Copy out each line of the data below in which "screenshot" appears.

Extracted records
==========

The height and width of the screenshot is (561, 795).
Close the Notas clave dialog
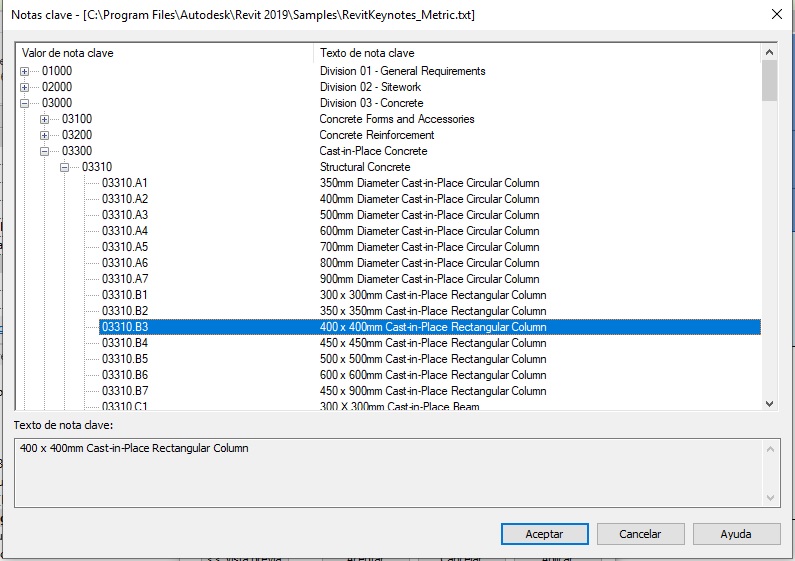click(776, 15)
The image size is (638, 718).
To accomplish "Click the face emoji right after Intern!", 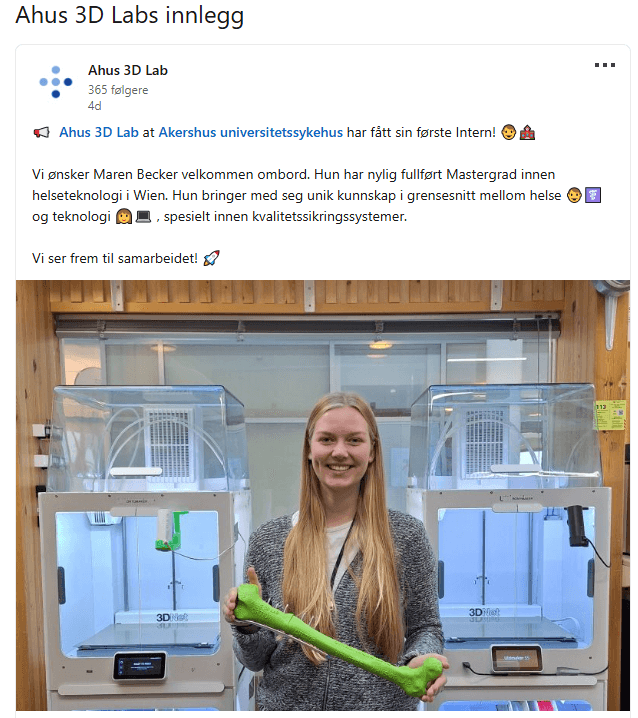I will click(x=508, y=133).
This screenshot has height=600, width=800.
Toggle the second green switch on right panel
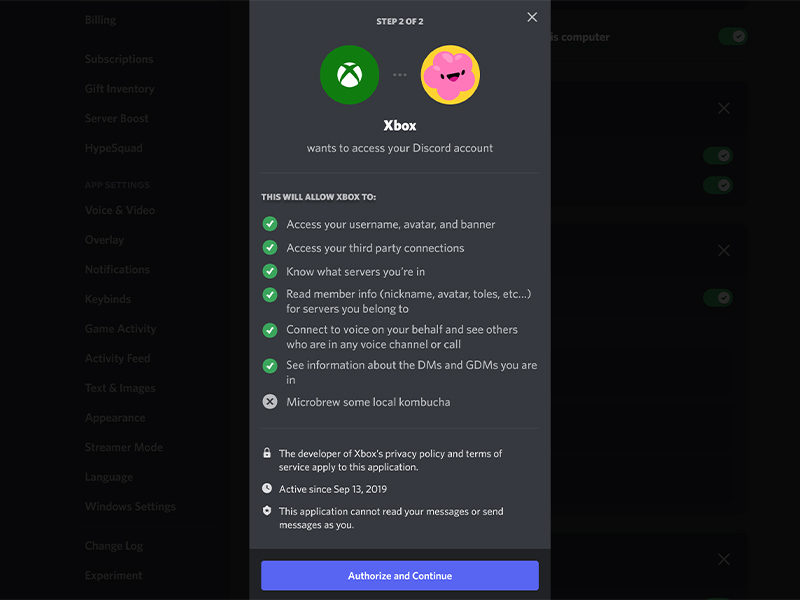[x=718, y=155]
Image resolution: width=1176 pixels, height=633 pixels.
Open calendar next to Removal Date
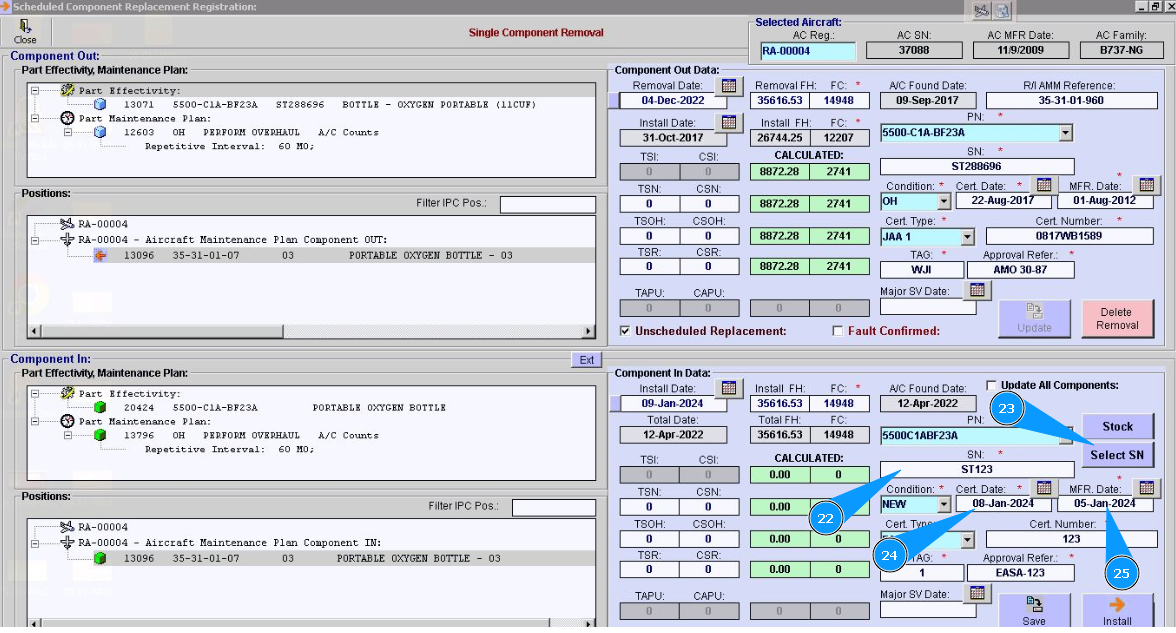[x=728, y=85]
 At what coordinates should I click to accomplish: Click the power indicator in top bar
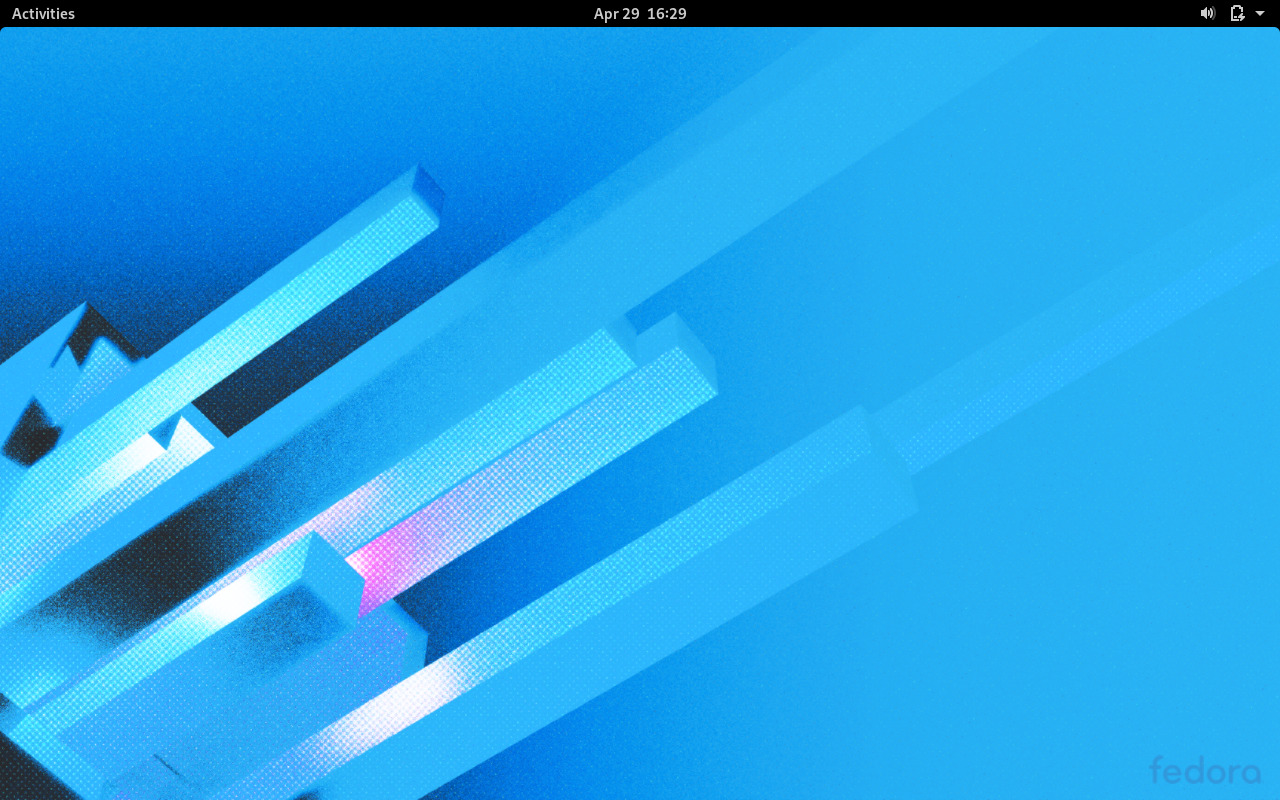(1236, 13)
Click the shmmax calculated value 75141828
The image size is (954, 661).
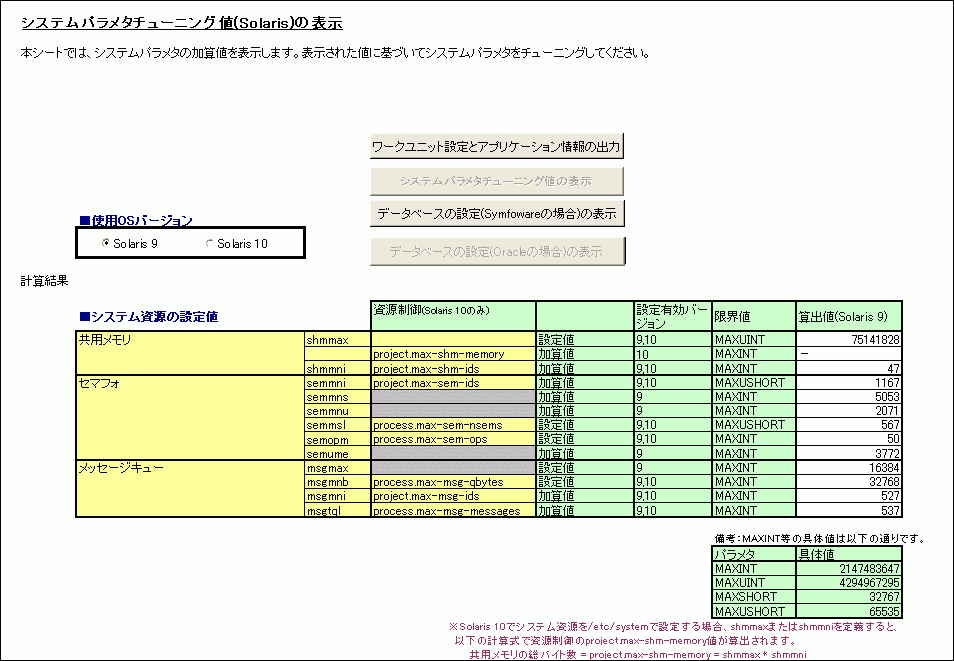click(x=849, y=340)

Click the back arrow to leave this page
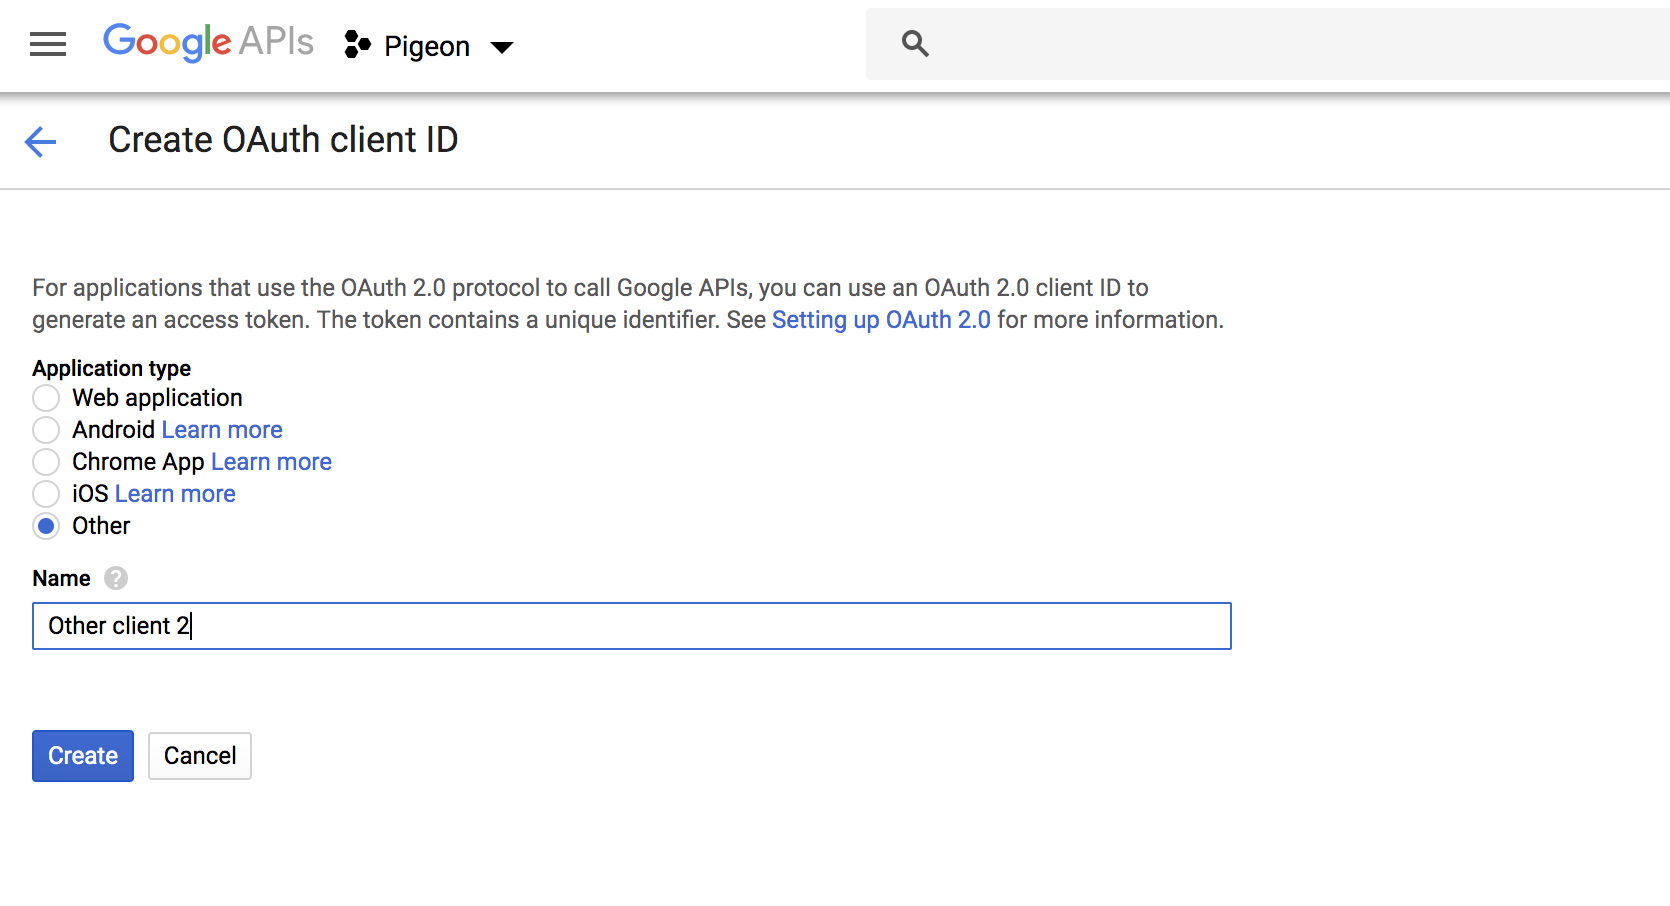[39, 142]
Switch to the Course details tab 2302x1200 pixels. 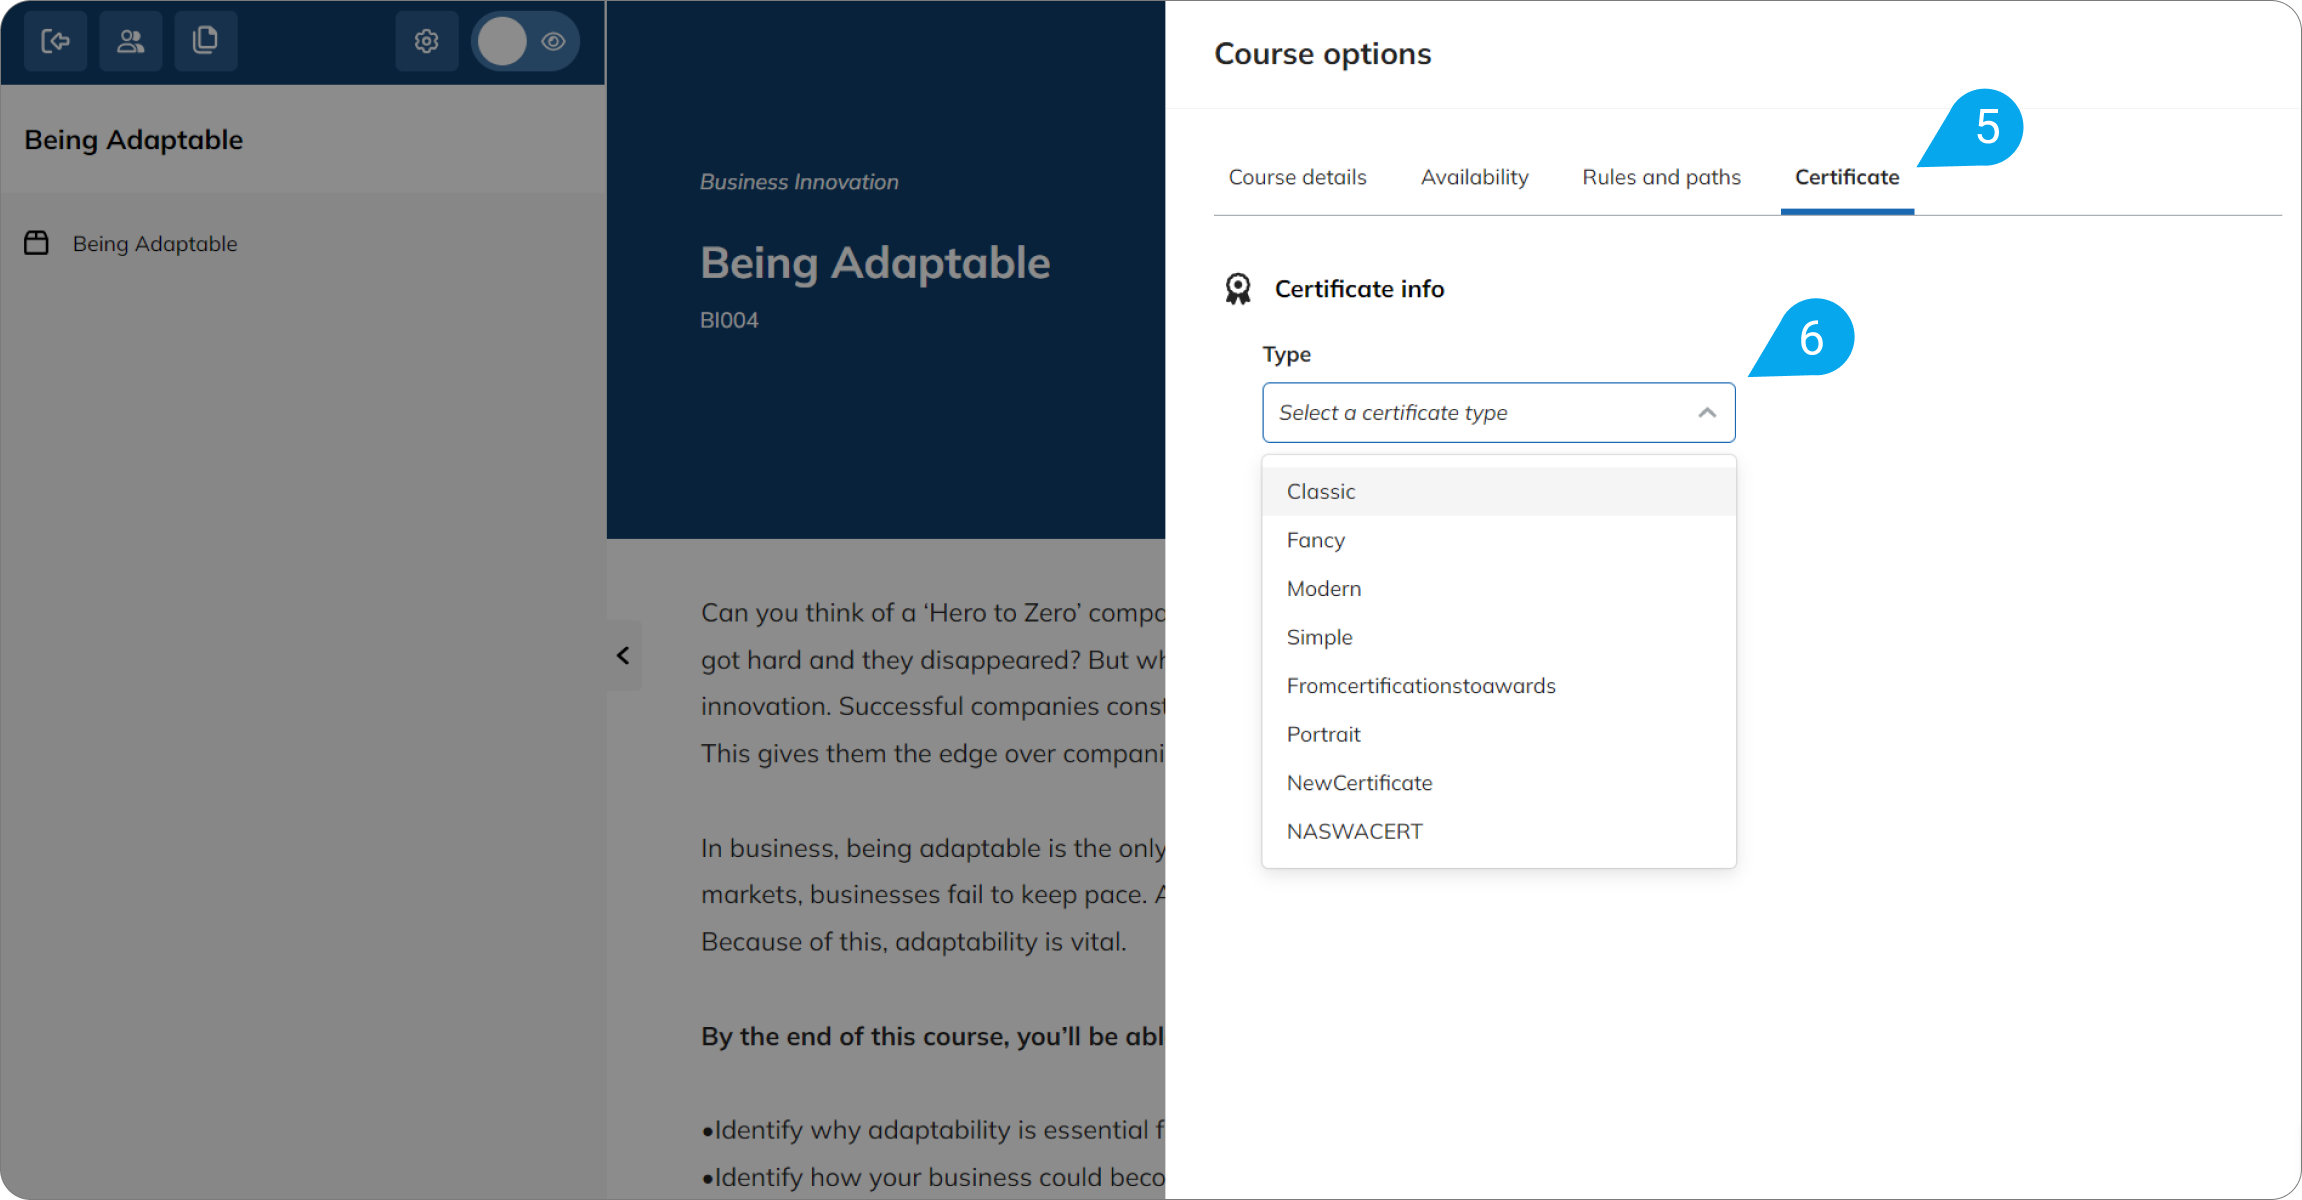[1297, 177]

==========

Your solution
The height and width of the screenshot is (561, 795).
This screenshot has height=600, width=800.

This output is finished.